Application of Gauss's theorem to quantify localized surface emissions from airborne measurements of wind and trace gases
Abstract. Airborne estimates of greenhouse gas emissions are becoming more prevalent with the advent of rapid commercial development of trace gas instrumentation featuring increased measurement accuracy, precision, and frequency, and the swelling interest in the verification of current emission inventories. Multiple airborne studies have indicated that emission inventories may underestimate some hydrocarbon emission sources in US oil- and gas-producing basins. Consequently, a proper assessment of the accuracy of these airborne methods is crucial to interpreting the meaning of such discrepancies. We present a new method of sampling surface sources of any trace gas for which fast and precise measurements can be made and apply it to methane, ethane, and carbon dioxide on spatial scales of ∼ 1000 m, where consecutive loops are flown around a targeted source region at multiple altitudes. Using Reynolds decomposition for the scalar concentrations, along with Gauss's theorem, we show that the method accurately accounts for the smaller-scale turbulent dispersion of the local plume, which is often ignored in other average
mass balance methods. With the help of large eddy simulations (LES) we further show how the circling radius can be optimized for the micrometeorological conditions encountered during any flight.
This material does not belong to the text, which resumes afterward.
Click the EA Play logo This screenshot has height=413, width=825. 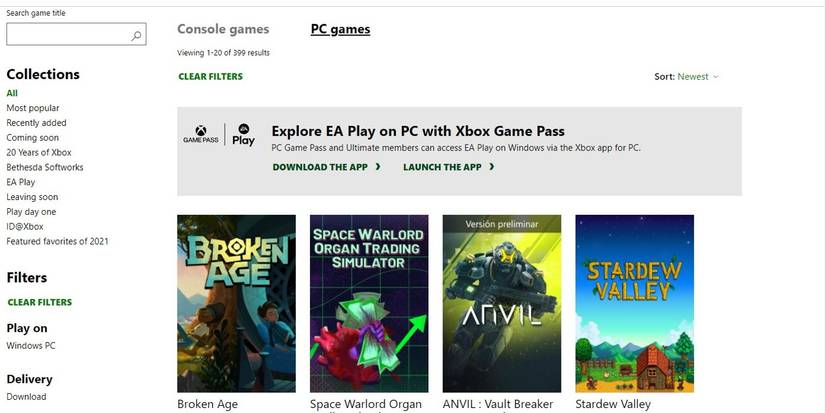(x=243, y=135)
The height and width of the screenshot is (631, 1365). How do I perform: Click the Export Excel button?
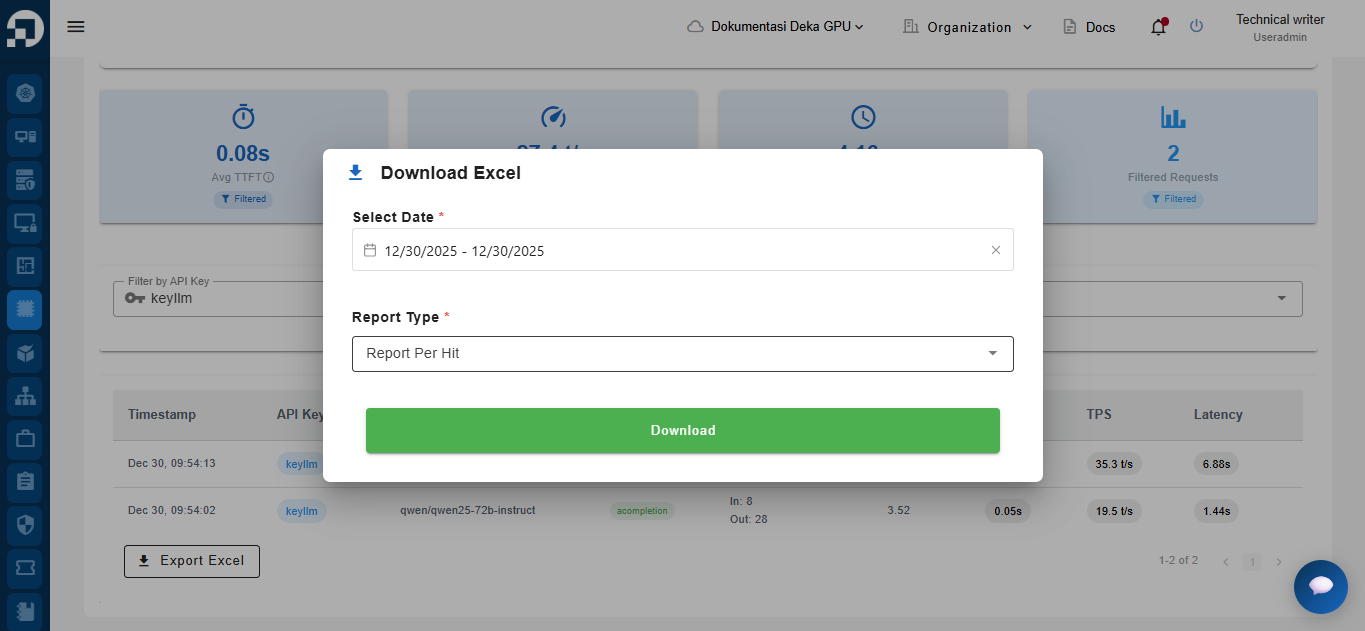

Furthermore, by sampling controlled releases of methane and ethane on the ground we can ascertain that the accuracy of the method, in appropriate meteorological conditions, is often better than 10 %, with limits of detection below 5 kg h−1 for both methane and ethane. Because of the FAA-mandated minimum flight safe altitude of 150 m, placement of the aircraft is critical to preventing a large portion of the emission plume from flowing underneath the lowest aircraft sampling altitude, which is generally the leading source of uncertainty in these measurements. Finally, we show how the accuracy of the method is strongly dependent on the number of sampling loops and/or time spent sampling the source plume.